Power BI and GitHub: Better Together for Higher Ed Analytics
Modern Version Control for Analytics Teams
TL;DR
Power BI analytics has become too complex for informal documentation and basic file versioning. The PBIP format exposes report logic as text, making real version control possible. GitHub provides a clear history of changes, decisions, and ownership, even for solo analysts. Because it is text and Markdown based, it also integrates cleanly with modern AI tools. Together, Power BI and GitHub bring software grade discipline to higher ed analytics without turning analysts into software engineers.
Leveraging GitHub with Analytics Reporting
Overview
As discussed in this post, university analytics teams can learn a great deal from software developers. Software teams routinely manage hundreds or thousands of lines of logic while maintaining documentation, version control, and a clear record of decisions.
The core question is straightforward. How do large groups of people work on the same system without losing track of changes, intent, and ownership?
GitHub is the industry standard answer. While many higher ed analysts do not consider themselves software developers, the overlap between analytics work and software development is substantial.
Version Control Without GitHub
Most analytics teams already use a form of version control without realizing it. Every time a file is saved to OneDrive or Google Drive, a new version is created. This allows basic rollback and recovery.
That approach works at the file level, but it breaks down when you need to understand how logic changed over time or why a decision was made.
Power BI Project Format (PBIP)
Historically, Power BI stored everything in a single PBIX file. Data, transformations, the model, calculations, and metadata were bundled together. This made meaningful version control nearly impossible.
The PBIP format changes this by breaking the report into a structured folder.
There are four main components. The data itself is stored in the fourth folder under .pbi, which acts as a local cache. GitHub does not upload this data. Only the report structure and logic are tracked.
All elements of the PBIP format are human readable text. This makes them suitable for inspection and version control. This approach is consistent with modern Microsoft file formats. If you have ever renamed a .docx file to .zip, you have seen the same underlying structure.
GitHub Integration
The simplest way to get started is GitHub Desktop. While command line tools are available, GitHub Desktop lowers the barrier significantly.
You will need a GitHub account. Many institutions already have higher education agreements that support single sign on. If not, a personal account works. No data is stored in GitHub, only the report structure.
Even for solo analysts, this setup is valuable. GitHub provides history, accountability, and documentation by default.
Instructions for connecting a local PBIP folder to GitHub are available here:
Adding a repository from your local computer to GitHub Desktop
GitHub tracks text changes over time. To the user, it looks like a normal folder. Behind the scenes, GitHub records:
• Which files changed
• What lines were added, modified, or removed
• When the change occurred
• Who made the change
Each sync, or commit, includes a short description such as “Updated ROI calculations.” Commits can also be linked to issues. When an issue is referenced, it is automatically closed, creating a direct connection between tasks and changes.

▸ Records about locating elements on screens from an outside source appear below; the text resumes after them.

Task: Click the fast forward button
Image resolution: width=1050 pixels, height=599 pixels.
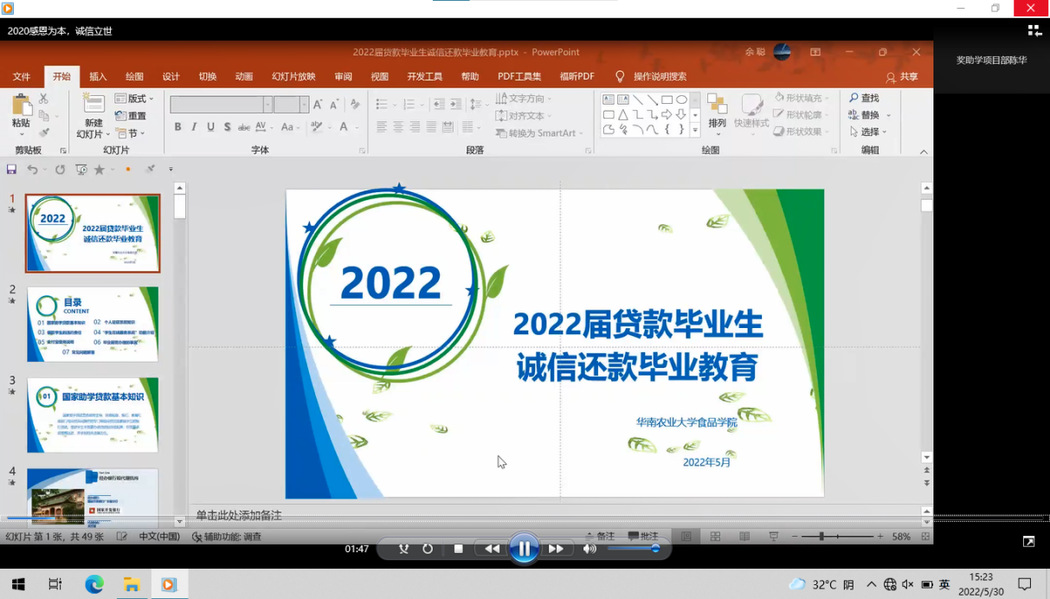Action: pyautogui.click(x=555, y=549)
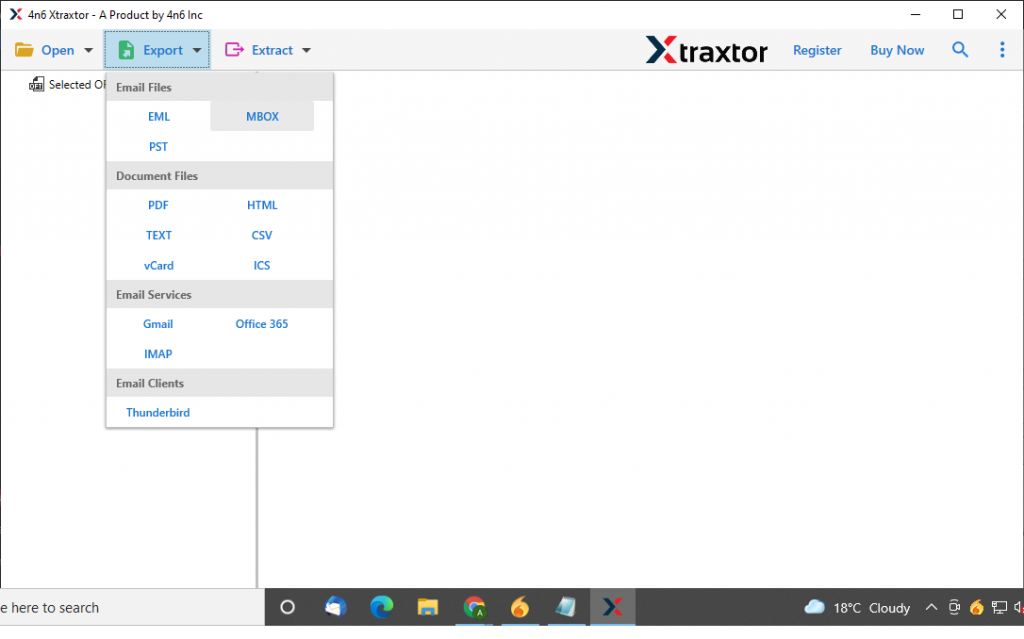Screen dimensions: 1024x639
Task: Open the three-dot more options icon
Action: (1002, 49)
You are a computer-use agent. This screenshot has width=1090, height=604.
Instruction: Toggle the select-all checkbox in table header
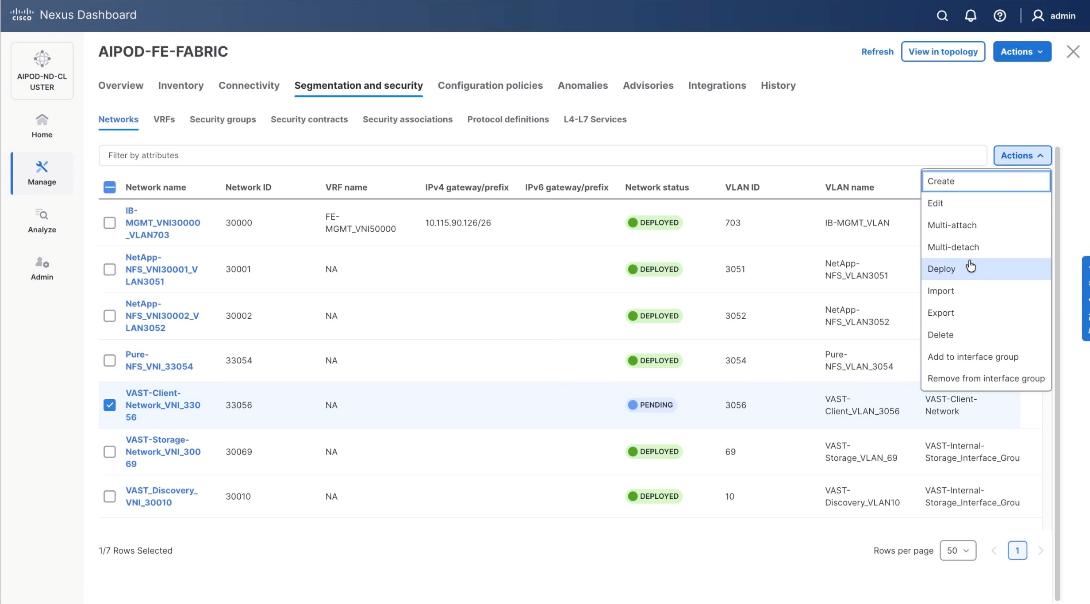tap(110, 187)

Saving Power BI Reports as PBIP
Saving reports in PBIP format must be enabled in Power BI preview settings. Publishing to workspaces works the same way as before.

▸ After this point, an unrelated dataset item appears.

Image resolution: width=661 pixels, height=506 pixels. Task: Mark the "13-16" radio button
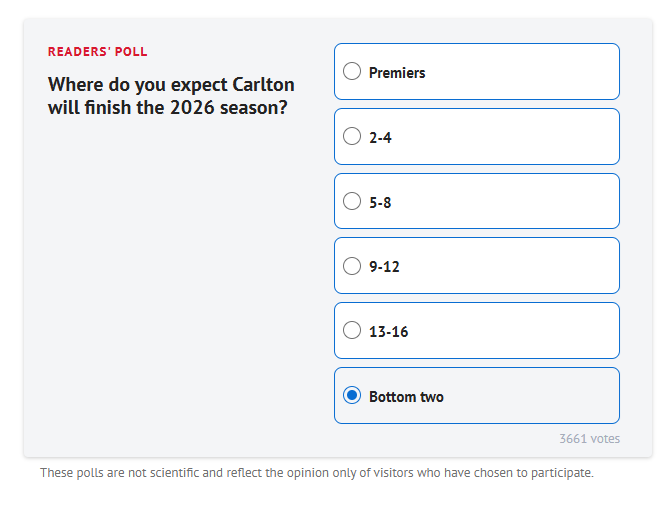[x=352, y=331]
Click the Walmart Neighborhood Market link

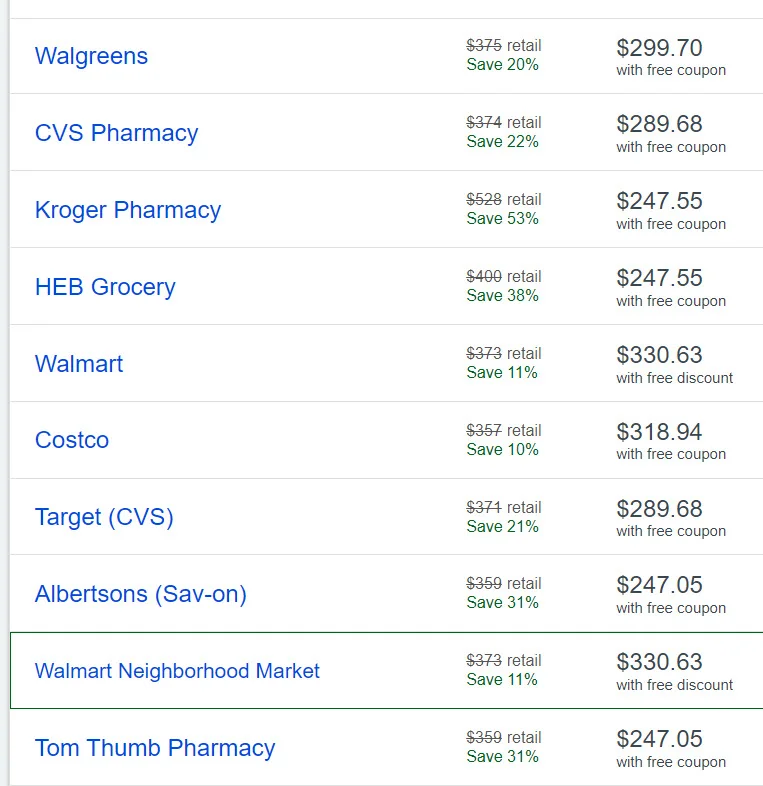[177, 671]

When first enabling this feature, creating backups is strongly recommended, especially if you are using deployment pipelines.
Conclusion
Higher ed analytics has outgrown informal documentation and file based versioning. As complexity increases, the cost of lost context rises quickly.
GitHub addresses this directly by providing a clear, auditable history of changes and decisions. With PBIP, analytics logic is no longer trapped in opaque files. It becomes visible, reviewable, and manageable.
This workflow is not only for large teams. Even if you are a team of one, GitHub becomes your documentation, change log, and long term memory. It reduces rework today and lowers the cost of collaboration tomorrow.
Because GitHub is Markdown and text based, it also integrates naturally with modern AI tools that operate on structure and context. As analytics and automation continue to converge, this is a meaningful advantage.
This is not about turning analysts into software engineers. It is about using the right infrastructure for complex analytical work.